------ Material provided ------

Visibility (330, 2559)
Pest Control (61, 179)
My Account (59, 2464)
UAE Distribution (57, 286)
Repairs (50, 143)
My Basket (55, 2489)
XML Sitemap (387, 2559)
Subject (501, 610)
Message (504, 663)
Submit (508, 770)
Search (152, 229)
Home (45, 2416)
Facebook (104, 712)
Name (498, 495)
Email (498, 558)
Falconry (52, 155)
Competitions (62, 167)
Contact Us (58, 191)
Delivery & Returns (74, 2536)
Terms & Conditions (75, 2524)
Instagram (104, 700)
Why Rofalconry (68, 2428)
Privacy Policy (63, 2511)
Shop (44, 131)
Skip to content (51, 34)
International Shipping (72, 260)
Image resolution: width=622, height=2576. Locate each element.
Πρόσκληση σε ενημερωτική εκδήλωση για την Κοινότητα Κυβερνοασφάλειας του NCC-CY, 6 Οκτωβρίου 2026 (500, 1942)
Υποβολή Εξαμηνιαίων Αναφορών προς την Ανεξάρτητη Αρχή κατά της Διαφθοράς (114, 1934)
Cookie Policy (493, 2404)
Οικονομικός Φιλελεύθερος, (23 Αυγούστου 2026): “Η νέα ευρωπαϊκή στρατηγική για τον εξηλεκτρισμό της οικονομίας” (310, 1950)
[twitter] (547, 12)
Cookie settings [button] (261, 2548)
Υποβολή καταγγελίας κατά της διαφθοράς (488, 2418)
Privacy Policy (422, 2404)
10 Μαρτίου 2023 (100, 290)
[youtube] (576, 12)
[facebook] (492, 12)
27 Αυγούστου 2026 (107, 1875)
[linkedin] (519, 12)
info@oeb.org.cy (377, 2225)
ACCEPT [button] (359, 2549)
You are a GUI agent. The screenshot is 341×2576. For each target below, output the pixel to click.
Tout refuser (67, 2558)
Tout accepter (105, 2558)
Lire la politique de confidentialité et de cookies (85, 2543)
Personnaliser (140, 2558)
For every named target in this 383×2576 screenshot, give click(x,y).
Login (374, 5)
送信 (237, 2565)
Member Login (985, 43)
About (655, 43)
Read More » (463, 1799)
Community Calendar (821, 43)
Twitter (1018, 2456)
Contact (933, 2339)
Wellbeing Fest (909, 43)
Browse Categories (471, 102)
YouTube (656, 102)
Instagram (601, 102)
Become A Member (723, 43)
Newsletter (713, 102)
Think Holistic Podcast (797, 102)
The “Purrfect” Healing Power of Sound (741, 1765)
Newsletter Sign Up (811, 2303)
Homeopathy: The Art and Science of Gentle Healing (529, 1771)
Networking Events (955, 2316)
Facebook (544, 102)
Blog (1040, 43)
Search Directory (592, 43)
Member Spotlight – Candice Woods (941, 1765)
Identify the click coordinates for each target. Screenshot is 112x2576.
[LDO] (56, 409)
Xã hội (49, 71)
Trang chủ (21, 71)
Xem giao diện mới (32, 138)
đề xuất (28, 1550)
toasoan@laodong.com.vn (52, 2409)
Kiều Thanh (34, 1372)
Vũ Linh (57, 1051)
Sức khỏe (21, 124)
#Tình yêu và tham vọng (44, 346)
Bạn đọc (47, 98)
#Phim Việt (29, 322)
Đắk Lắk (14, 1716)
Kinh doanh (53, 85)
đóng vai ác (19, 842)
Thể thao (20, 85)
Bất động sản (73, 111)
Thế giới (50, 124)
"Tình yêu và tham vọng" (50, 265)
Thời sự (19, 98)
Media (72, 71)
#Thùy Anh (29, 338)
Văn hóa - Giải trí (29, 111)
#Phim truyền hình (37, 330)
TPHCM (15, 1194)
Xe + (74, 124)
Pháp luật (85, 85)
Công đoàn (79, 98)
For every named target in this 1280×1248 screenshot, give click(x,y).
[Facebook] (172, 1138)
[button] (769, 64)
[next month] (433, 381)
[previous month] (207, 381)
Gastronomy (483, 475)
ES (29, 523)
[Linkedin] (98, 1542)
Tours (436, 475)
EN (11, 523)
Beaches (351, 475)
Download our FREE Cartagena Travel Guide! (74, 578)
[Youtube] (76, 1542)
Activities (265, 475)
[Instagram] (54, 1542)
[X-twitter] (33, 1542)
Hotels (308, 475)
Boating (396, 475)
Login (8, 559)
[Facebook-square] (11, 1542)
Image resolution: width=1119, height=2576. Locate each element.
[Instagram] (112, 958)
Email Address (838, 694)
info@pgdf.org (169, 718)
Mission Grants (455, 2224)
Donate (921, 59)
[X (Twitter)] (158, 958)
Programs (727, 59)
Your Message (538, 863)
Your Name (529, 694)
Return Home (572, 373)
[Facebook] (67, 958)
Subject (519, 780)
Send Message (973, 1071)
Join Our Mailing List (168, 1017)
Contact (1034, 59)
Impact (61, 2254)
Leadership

------

Task:
The answer must be an exact copy of every entry.

Written answer:
Visibility (330, 2559)
Pest Control (61, 179)
My Account (59, 2464)
UAE Distribution (57, 286)
Repairs (50, 143)
My Basket (55, 2489)
XML Sitemap (387, 2559)
Subject (501, 610)
Message (504, 663)
Submit (508, 770)
Search (152, 229)
Home (45, 2416)
Facebook (104, 712)
Name (498, 495)
Email (498, 558)
Falconry (52, 155)
Competitions (62, 167)
Contact Us (58, 191)
Delivery & Returns (74, 2536)
Terms & Conditions (75, 2524)
Instagram (104, 700)
Why Rofalconry (68, 2428)
Privacy Policy (63, 2511)
Shop (44, 131)
Skip to content (51, 34)
International Shipping (72, 260)
Image resolution: width=622, height=2576. Locate each element.
Πρόσκληση σε ενημερωτική εκδήλωση για την Κοινότητα Κυβερνοασφάλειας του NCC-CY, 6 Οκτωβρίου 2026 (500, 1942)
Υποβολή Εξαμηνιαίων Αναφορών προς την Ανεξάρτητη Αρχή κατά της Διαφθοράς (114, 1934)
Cookie Policy (493, 2404)
Οικονομικός Φιλελεύθερος, (23 Αυγούστου 2026): “Η νέα ευρωπαϊκή στρατηγική για τον εξηλεκτρισμό της οικονομίας” (310, 1950)
[twitter] (547, 12)
Cookie settings [button] (261, 2548)
Υποβολή καταγγελίας κατά της διαφθοράς (488, 2418)
Privacy Policy (422, 2404)
10 Μαρτίου 2023 (100, 290)
[youtube] (576, 12)
[facebook] (492, 12)
27 Αυγούστου 2026 (107, 1875)
[linkedin] (519, 12)
info@oeb.org.cy (377, 2225)
ACCEPT [button] (359, 2549)
You are a GUI agent. The screenshot is 341×2576. For each target below, output the pixel to click.
Tout refuser (67, 2558)
Tout accepter (105, 2558)
Lire la politique de confidentialité et de cookies (85, 2543)
Personnaliser (140, 2558)
For every named target in this 383×2576 screenshot, give click(x,y).
Login (374, 5)
送信 (237, 2565)
Member Login (985, 43)
About (655, 43)
Read More » (463, 1799)
Community Calendar (821, 43)
Twitter (1018, 2456)
Contact (933, 2339)
Wellbeing Fest (909, 43)
Browse Categories (471, 102)
YouTube (656, 102)
Instagram (601, 102)
Become A Member (723, 43)
Newsletter (713, 102)
Think Holistic Podcast (797, 102)
The “Purrfect” Healing Power of Sound (741, 1765)
Newsletter Sign Up (811, 2303)
Homeopathy: The Art and Science of Gentle Healing (529, 1771)
Networking Events (955, 2316)
Facebook (544, 102)
Blog (1040, 43)
Search Directory (592, 43)
Member Spotlight – Candice Woods (941, 1765)
Identify the click coordinates for each target. Screenshot is 112x2576.
[LDO] (56, 409)
Xã hội (49, 71)
Trang chủ (21, 71)
Xem giao diện mới (32, 138)
đề xuất (28, 1550)
toasoan@laodong.com.vn (52, 2409)
Kiều Thanh (34, 1372)
Vũ Linh (57, 1051)
Sức khỏe (21, 124)
#Tình yêu và tham vọng (44, 346)
Bạn đọc (47, 98)
#Phim Việt (29, 322)
Đắk Lắk (14, 1716)
Kinh doanh (53, 85)
đóng vai ác (19, 842)
Thể thao (20, 85)
Bất động sản (73, 111)
Thế giới (50, 124)
"Tình yêu và tham vọng" (50, 265)
Thời sự (19, 98)
Media (72, 71)
#Thùy Anh (29, 338)
Văn hóa - Giải trí (29, 111)
#Phim truyền hình (37, 330)
TPHCM (15, 1194)
Xe + (74, 124)
Pháp luật (85, 85)
Công đoàn (79, 98)
For every named target in this 1280×1248 screenshot, give click(x,y).
[Facebook] (172, 1138)
[button] (769, 64)
[next month] (433, 381)
[previous month] (207, 381)
Gastronomy (483, 475)
ES (29, 523)
[Linkedin] (98, 1542)
Tours (436, 475)
EN (11, 523)
Beaches (351, 475)
Download our FREE Cartagena Travel Guide! (74, 578)
[Youtube] (76, 1542)
Activities (265, 475)
[Instagram] (54, 1542)
[X-twitter] (33, 1542)
Hotels (308, 475)
Boating (396, 475)
Login (8, 559)
[Facebook-square] (11, 1542)
Image resolution: width=1119, height=2576. Locate each element.
[Instagram] (112, 958)
Email Address (838, 694)
info@pgdf.org (169, 718)
Mission Grants (455, 2224)
Donate (921, 59)
[X (Twitter)] (158, 958)
Programs (727, 59)
Your Message (538, 863)
Your Name (529, 694)
Return Home (572, 373)
[Facebook] (67, 958)
Subject (519, 780)
Send Message (973, 1071)
Join Our Mailing List (168, 1017)
Contact (1034, 59)
Impact (61, 2254)
Leadership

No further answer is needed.